**ТЕКСТ ДЛЯ ЧТЕНИЯ**
В юридической науке концепция процесса достижения достоверного знания с позиций теории вероятностей и вероятностной логики, объяснение механизма перехода вероятного знания в достоверное разработано А.А. Эйсманом. Его логическая схема основана на математической теореме умножения вероятностей. Согласно этой теореме вероятность совпадения двух или более случайных событий равна произведению их вероятностей. Таким образом, с накоплением доказательств какого-либо факта вероятность их случайного совпадения резко падает и, напротив, правдоподобность вывода возрастает.

«Чтобы наглядно показать, по какому закону падает вероятность случайного совпадения нескольких событий, можно привести такой пример: если вероятность каждого события составляет 0,5, то вероятность одновременного совпадения четырех таких событий равна 0,5 х 0,5 х 0,5 х 0,5 = 0,625. Иначе говоря, если появление отдельного события можно ожидать в 50 случаях из 100, то совместного появления этих четырех событий следует ожидать только в шести случаях из 100»2.

**СПИСОК ЗАДАНИЙ**
A: Перепечатайте из текста для чтения отрывок, который начинается со слов «В юридической науке» и заканчивается словами «правдоподобность вывода возрастает.».
B: На какой математической теореме, согласно тексту для чтения, основана логическая схема А.А. Эйсмана?

**ИСХОДНЫЙ МАТЕРИАЛ**
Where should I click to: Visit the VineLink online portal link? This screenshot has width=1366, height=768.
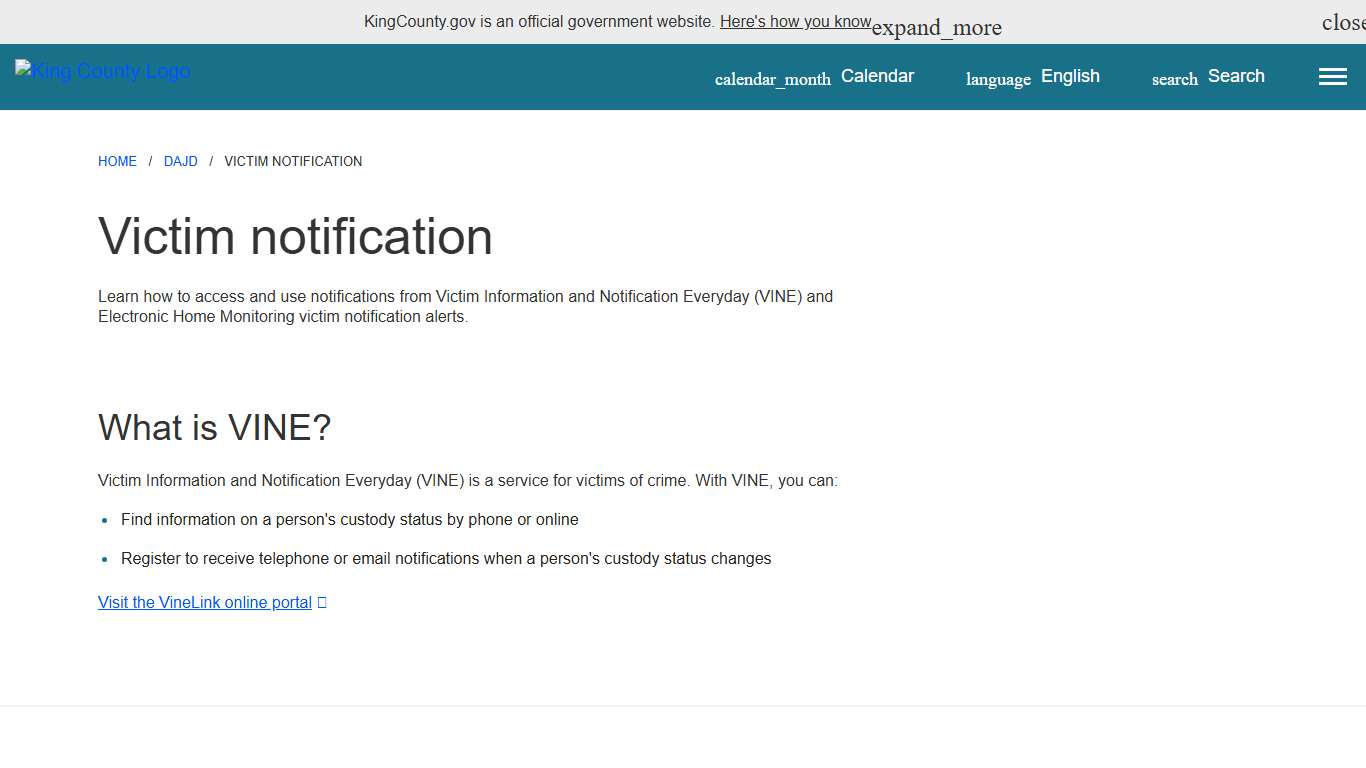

**ОТВЕТЫ ПО ПОРЯДКУ**
A:
В юридической науке концепция процесса достижения достоверного знания с позиций теории вероятностей и вероятностной логики, объяснение механизма перехода вероятного знания в достоверное разработано А.А. Эйсманом. Его логическая схема основана на математической теореме умножения вероятностей. Согласно этой теореме вероятность совпадения двух или более случайных событий равна произведению их вероятностей. Таким образом, с накоплением доказательств какого-либо факта вероятность их случайного совпадения резко падает и, напротив, правдоподобность вывода возрастает.

B: На теореме умножения вероятностей.